** start **
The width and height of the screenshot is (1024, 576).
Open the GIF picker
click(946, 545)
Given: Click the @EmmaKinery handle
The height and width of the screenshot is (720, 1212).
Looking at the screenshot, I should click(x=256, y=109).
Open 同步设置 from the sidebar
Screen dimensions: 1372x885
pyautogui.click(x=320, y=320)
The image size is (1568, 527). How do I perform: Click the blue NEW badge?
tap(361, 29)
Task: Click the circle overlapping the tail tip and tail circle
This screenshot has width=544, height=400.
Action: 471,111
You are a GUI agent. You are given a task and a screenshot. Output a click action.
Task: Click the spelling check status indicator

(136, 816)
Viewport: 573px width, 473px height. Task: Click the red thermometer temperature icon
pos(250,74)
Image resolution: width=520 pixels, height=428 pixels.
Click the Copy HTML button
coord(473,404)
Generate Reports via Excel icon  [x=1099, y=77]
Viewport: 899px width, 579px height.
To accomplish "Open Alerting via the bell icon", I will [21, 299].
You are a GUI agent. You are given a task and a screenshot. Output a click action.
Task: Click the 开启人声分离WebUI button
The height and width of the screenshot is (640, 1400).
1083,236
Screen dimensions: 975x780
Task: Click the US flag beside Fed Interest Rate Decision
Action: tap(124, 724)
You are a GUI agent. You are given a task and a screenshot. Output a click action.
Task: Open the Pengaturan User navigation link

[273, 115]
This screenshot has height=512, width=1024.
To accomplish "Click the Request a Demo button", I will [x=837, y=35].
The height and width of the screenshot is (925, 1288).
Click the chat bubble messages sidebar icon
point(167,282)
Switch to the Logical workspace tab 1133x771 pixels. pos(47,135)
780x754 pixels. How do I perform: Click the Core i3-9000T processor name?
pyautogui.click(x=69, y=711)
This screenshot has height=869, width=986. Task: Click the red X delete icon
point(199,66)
** end **
**TO DO**
Write out all of the items above again, line for line, with no changes.

**CORRECT RESULT**
The width and height of the screenshot is (1024, 576).
Open the GIF picker
click(946, 545)
Given: Click the @EmmaKinery handle
The height and width of the screenshot is (720, 1212).
Looking at the screenshot, I should click(x=256, y=109).
Open 同步设置 from the sidebar
Screen dimensions: 1372x885
pyautogui.click(x=320, y=320)
The image size is (1568, 527). How do I perform: Click the blue NEW badge?
tap(361, 29)
Task: Click the circle overlapping the tail tip and tail circle
This screenshot has width=544, height=400.
Action: 471,111
You are a GUI agent. You are given a task and a screenshot. Output a click action.
Task: Click the spelling check status indicator

(136, 816)
Viewport: 573px width, 473px height. Task: Click the red thermometer temperature icon
pos(250,74)
Image resolution: width=520 pixels, height=428 pixels.
Click the Copy HTML button
coord(473,404)
Generate Reports via Excel icon  [x=1099, y=77]
Viewport: 899px width, 579px height.
To accomplish "Open Alerting via the bell icon", I will [21, 299].
You are a GUI agent. You are given a task and a screenshot. Output a click action.
Task: Click the 开启人声分离WebUI button
The height and width of the screenshot is (640, 1400).
1083,236
Screen dimensions: 975x780
Task: Click the US flag beside Fed Interest Rate Decision
Action: tap(124, 724)
You are a GUI agent. You are given a task and a screenshot. Output a click action.
Task: Open the Pengaturan User navigation link

[273, 115]
This screenshot has height=512, width=1024.
To accomplish "Click the Request a Demo button", I will [x=837, y=35].
The height and width of the screenshot is (925, 1288).
Click the chat bubble messages sidebar icon
point(167,282)
Switch to the Logical workspace tab 1133x771 pixels. pos(47,135)
780x754 pixels. How do I perform: Click the Core i3-9000T processor name?
pyautogui.click(x=69, y=711)
This screenshot has height=869, width=986. Task: Click the red X delete icon
point(199,66)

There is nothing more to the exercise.